Patrick Warburton On ‘Crowded,’ Family, And The Enduring Appeal Of ‘Seinfeld’

Telling people you’re interviewing actor Patrick Warburton is a good way to determine their age and what kinds of entertainment they prefer. Hence why I was able to immediately divide those I told into three groups — the oldest (Seinfeld), the youngest (The Emperor’s New Groove) and the “inbetweeners” (The Tick). It’s not a perfect system of identification, of course, but it proves just how wide a range of work Warburton has produced over the years. That, and the breadth of his appeal.

The 51-year-old performer has a lot on his plate at the moment. His latest effort, a multi-generational sitcom called Crowded, premiered on NBC in March. Around the same time, news broke that Warburton and Neil Patrick Harris would star in Netflix’s A Series of Unfortunate Events, which just started filming. And then there’s that little bit about The Tick reboot at Amazon, which he is producing. Yet, as busy as he is, the actor was gracious enough to chat about all these things and more with us.

Ahead of Crowded‘s premiere in March, you talked a lot about how the plot mirrored your own home life in many ways. How has your family responded to all the attention you’ve given them in the press?

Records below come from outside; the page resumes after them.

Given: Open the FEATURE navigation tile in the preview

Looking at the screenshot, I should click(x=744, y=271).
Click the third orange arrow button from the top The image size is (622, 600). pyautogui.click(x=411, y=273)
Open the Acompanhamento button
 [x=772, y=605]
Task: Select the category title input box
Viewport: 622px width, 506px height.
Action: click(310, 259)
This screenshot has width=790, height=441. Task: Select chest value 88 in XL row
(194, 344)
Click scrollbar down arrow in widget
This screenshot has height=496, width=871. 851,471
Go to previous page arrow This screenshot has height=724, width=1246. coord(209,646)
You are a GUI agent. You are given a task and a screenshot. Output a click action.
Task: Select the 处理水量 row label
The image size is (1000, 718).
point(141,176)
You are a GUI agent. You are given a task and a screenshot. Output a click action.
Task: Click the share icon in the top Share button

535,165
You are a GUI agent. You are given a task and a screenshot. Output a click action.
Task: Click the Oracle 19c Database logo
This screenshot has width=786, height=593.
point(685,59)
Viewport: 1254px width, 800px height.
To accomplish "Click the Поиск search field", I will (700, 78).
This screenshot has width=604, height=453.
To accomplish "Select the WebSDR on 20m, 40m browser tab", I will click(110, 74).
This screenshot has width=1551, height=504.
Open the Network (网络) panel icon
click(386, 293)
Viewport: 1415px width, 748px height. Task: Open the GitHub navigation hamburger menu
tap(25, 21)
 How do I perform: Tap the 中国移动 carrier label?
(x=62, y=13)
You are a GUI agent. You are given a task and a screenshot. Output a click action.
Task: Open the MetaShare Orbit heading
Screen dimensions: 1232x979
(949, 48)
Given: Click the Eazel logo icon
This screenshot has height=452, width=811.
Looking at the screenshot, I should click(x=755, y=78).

You’re the first to ask me that. We have a very private life, and this show isn’t based at all on it. It’s just a coincidence really that this show, to a degree, ended up mirroring my own life. We have the in-laws living with us, four kids, four dogs… Oh yeah, now my daughter wants a puppy because she thinks one of our dogs has really great maternal instincts. So we need to get a fifth dog now, because four dogs is not enough. I know about crazy cat people, but are we becoming crazy dog people? This is becoming not a reasonable number of dogs. Four you can get away with, but five? No. It’s a big, odd number of dogs.

My parents have four big dogs, but they have enough space to accommodate them.

We’ve got the room for it. They’re all rescue dogs. But yeah, the show is just so relatable. I think the kids get a kick out of the show. I think they enjoy it.

Your character Mike isn’t a strict father, per se. All these things are happening to him and he just suffers through it.

[Laughs.] I think that’s the common plight of the married man and father. Once it all happens, that’s how you navigate it all. Part of your soul is ripped out, you know? It’s like, “Where do you want me to stand? What do you want me to do? What’s this insane shit happening in my life now?” You see your daughter get away from you, like Stella (Mia Serafino) on the show. All you can do is shake your head.